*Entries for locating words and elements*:
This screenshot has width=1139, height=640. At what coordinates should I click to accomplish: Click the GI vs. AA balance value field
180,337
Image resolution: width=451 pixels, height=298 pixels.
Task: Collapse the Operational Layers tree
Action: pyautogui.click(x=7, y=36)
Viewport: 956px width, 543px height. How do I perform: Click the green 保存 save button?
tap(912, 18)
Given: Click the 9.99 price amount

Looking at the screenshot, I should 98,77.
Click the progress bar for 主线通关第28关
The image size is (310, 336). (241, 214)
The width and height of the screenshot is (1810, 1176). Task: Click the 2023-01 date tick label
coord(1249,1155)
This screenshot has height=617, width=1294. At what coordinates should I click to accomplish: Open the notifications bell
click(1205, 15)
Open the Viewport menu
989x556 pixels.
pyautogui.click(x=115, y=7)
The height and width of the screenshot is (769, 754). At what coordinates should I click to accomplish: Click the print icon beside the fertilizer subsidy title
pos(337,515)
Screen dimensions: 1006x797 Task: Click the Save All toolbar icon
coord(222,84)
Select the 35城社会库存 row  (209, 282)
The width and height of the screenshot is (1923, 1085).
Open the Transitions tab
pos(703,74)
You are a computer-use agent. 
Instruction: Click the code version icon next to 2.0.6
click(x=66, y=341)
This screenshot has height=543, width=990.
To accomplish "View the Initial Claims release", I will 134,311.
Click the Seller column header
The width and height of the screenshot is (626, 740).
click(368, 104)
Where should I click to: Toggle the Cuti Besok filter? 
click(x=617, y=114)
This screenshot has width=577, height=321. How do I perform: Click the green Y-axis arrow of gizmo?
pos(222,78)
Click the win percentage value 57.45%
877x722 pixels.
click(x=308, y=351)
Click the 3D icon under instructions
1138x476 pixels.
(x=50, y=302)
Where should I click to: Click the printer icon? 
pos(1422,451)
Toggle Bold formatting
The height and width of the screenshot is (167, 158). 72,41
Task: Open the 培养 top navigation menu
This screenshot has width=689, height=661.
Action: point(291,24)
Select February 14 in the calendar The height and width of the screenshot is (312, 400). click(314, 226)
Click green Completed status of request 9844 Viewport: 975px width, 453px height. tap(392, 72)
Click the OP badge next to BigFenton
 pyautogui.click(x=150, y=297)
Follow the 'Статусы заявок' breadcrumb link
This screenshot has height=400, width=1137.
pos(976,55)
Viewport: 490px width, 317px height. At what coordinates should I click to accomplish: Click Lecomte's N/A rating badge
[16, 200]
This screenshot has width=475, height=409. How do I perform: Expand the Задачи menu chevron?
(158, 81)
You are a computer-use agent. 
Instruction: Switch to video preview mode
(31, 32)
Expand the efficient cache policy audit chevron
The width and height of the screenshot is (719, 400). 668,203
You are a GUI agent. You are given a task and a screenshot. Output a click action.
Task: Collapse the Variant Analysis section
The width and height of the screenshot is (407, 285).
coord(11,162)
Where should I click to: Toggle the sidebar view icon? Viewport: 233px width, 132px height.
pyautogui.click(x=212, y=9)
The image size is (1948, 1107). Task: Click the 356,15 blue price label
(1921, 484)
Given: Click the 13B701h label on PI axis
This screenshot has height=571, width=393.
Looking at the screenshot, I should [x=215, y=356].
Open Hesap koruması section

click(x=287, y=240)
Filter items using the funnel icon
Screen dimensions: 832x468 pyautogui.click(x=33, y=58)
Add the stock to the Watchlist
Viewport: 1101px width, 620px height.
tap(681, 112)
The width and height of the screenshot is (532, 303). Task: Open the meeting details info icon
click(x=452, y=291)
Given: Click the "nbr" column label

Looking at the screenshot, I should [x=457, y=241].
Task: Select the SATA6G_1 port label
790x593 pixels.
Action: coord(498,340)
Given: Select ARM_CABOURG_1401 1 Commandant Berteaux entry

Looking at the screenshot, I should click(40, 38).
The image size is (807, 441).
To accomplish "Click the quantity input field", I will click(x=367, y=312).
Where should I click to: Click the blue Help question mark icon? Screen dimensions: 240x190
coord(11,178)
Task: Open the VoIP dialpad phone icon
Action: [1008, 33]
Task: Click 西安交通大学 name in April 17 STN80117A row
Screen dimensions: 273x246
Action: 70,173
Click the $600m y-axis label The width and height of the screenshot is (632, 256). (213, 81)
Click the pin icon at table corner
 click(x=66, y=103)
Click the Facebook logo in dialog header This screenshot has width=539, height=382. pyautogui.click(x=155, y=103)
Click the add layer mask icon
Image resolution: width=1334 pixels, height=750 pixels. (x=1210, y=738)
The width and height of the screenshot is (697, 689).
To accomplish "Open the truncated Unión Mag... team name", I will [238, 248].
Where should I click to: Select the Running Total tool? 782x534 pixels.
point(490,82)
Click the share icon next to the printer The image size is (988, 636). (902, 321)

*REQUIREMENT*: Return all of the material above line for line, without changing a single character.

*EXERCISE SOLUTION*:
This screenshot has width=1139, height=640. At what coordinates should I click to accomplish: Click the GI vs. AA balance value field
180,337
Image resolution: width=451 pixels, height=298 pixels.
Task: Collapse the Operational Layers tree
Action: pyautogui.click(x=7, y=36)
Viewport: 956px width, 543px height. How do I perform: Click the green 保存 save button?
tap(912, 18)
Given: Click the 9.99 price amount

Looking at the screenshot, I should 98,77.
Click the progress bar for 主线通关第28关
The image size is (310, 336). (241, 214)
The width and height of the screenshot is (1810, 1176). Task: Click the 2023-01 date tick label
coord(1249,1155)
This screenshot has height=617, width=1294. At what coordinates should I click to accomplish: Open the notifications bell
click(1205, 15)
Open the Viewport menu
989x556 pixels.
pyautogui.click(x=115, y=7)
The height and width of the screenshot is (769, 754). At what coordinates should I click to accomplish: Click the print icon beside the fertilizer subsidy title
pos(337,515)
Screen dimensions: 1006x797 Task: Click the Save All toolbar icon
coord(222,84)
Select the 35城社会库存 row  (209, 282)
The width and height of the screenshot is (1923, 1085).
Open the Transitions tab
pos(703,74)
You are a computer-use agent. 
Instruction: Click the code version icon next to 2.0.6
click(x=66, y=341)
This screenshot has height=543, width=990.
To accomplish "View the Initial Claims release", I will 134,311.
Click the Seller column header
The width and height of the screenshot is (626, 740).
click(368, 104)
Where should I click to: Toggle the Cuti Besok filter? 
click(x=617, y=114)
This screenshot has width=577, height=321. How do I perform: Click the green Y-axis arrow of gizmo?
pos(222,78)
Click the win percentage value 57.45%
877x722 pixels.
click(x=308, y=351)
Click the 3D icon under instructions
1138x476 pixels.
(x=50, y=302)
Where should I click to: Click the printer icon? 
pos(1422,451)
Toggle Bold formatting
The height and width of the screenshot is (167, 158). 72,41
Task: Open the 培养 top navigation menu
This screenshot has width=689, height=661.
Action: point(291,24)
Select February 14 in the calendar The height and width of the screenshot is (312, 400). click(314, 226)
Click green Completed status of request 9844 Viewport: 975px width, 453px height. tap(392, 72)
Click the OP badge next to BigFenton
 pyautogui.click(x=150, y=297)
Follow the 'Статусы заявок' breadcrumb link
This screenshot has height=400, width=1137.
pos(976,55)
Viewport: 490px width, 317px height. At what coordinates should I click to accomplish: Click Lecomte's N/A rating badge
[16, 200]
This screenshot has width=475, height=409. How do I perform: Expand the Задачи menu chevron?
(158, 81)
You are a computer-use agent. 
Instruction: Switch to video preview mode
(31, 32)
Expand the efficient cache policy audit chevron
The width and height of the screenshot is (719, 400). 668,203
You are a GUI agent. You are given a task and a screenshot. Output a click action.
Task: Collapse the Variant Analysis section
The width and height of the screenshot is (407, 285).
coord(11,162)
Where should I click to: Toggle the sidebar view icon? Viewport: 233px width, 132px height.
pyautogui.click(x=212, y=9)
The image size is (1948, 1107). Task: Click the 356,15 blue price label
(1921, 484)
Given: Click the 13B701h label on PI axis
This screenshot has height=571, width=393.
Looking at the screenshot, I should [x=215, y=356].
Open Hesap koruması section

click(x=287, y=240)
Filter items using the funnel icon
Screen dimensions: 832x468 pyautogui.click(x=33, y=58)
Add the stock to the Watchlist
Viewport: 1101px width, 620px height.
tap(681, 112)
The width and height of the screenshot is (532, 303). Task: Open the meeting details info icon
click(x=452, y=291)
Given: Click the "nbr" column label

Looking at the screenshot, I should [x=457, y=241].
Task: Select the SATA6G_1 port label
790x593 pixels.
Action: coord(498,340)
Given: Select ARM_CABOURG_1401 1 Commandant Berteaux entry

Looking at the screenshot, I should click(40, 38).
The image size is (807, 441).
To accomplish "Click the quantity input field", I will click(x=367, y=312).
Where should I click to: Click the blue Help question mark icon? Screen dimensions: 240x190
coord(11,178)
Task: Open the VoIP dialpad phone icon
Action: [1008, 33]
Task: Click 西安交通大学 name in April 17 STN80117A row
Screen dimensions: 273x246
Action: 70,173
Click the $600m y-axis label The width and height of the screenshot is (632, 256). (213, 81)
Click the pin icon at table corner
 click(x=66, y=103)
Click the Facebook logo in dialog header This screenshot has width=539, height=382. pyautogui.click(x=155, y=103)
Click the add layer mask icon
Image resolution: width=1334 pixels, height=750 pixels. (x=1210, y=738)
The width and height of the screenshot is (697, 689).
To accomplish "Open the truncated Unión Mag... team name", I will [238, 248].
Where should I click to: Select the Running Total tool? 782x534 pixels.
point(490,82)
Click the share icon next to the printer The image size is (988, 636). (902, 321)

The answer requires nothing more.